International Journal of Computer Applications |
Foundation of Computer Science (FCS), NY, USA |
Volume 46 - Number 8 |
Year of Publication: 2012 |
Authors: El Sayed Abdel Wahed, Ibrahim Al Emam, Amr Badr |
10.5120/6928-9371 |
El Sayed Abdel Wahed, Ibrahim Al Emam, Amr Badr . Feature Selection for Cancer Classification: An SVM based Approach. International Journal of Computer Applications. 46, 8 ( May 2012), 20-26. DOI=10.5120/6928-9371
Cancer is an immense problem facing Egypt and a notorious human being killer. The magnitude of the disease remains unknown. In fact, it is a significant health problem in many other developing countries. The burden of such a predicament will eventually diminish by better diagnosis and classification. Classification is a machine learning technique used to predict the correlation between data samples and classes.
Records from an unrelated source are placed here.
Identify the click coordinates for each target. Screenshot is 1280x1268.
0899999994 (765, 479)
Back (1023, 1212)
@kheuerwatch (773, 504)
There are several classification techniques, among which are: Support Vector Machine (SVM), K-Nearest Neighbor (k-NN) and Naive Bayes (NB) Classifier. Feature Selection for the classification of cancer data means discovering feature values and profiles of diseased and healthy samples. It also means using this knowledge to predict the state of new samples. In this paper, we have proposed an approach for feature selection based on using SVM in three different ways. First, using SVM as a classifier to build a model based on the training data. The purpose is to measure the accuracy of the model in predicting the category of the test data compared with other classifiers. Second, using SVM as a learner, where data is clustered via K-Means into 3, 4 and 5 clusters. Different classifiers are then applied to the clustered data such as SVM, K-NN and NB. A number of 2 validation methods are used to help predict the accuracy of each classifier. These methods are: the 10-Fold Cross Validation (CV) and the Leave-One-Out. Third, using SVM for feature weighting, by predicting feature importance relative to a target class. The experimental results show that SVM classifier presents best accuracy as a classifier, a learner, and a feature weighting method compared with other classifiers used in this study.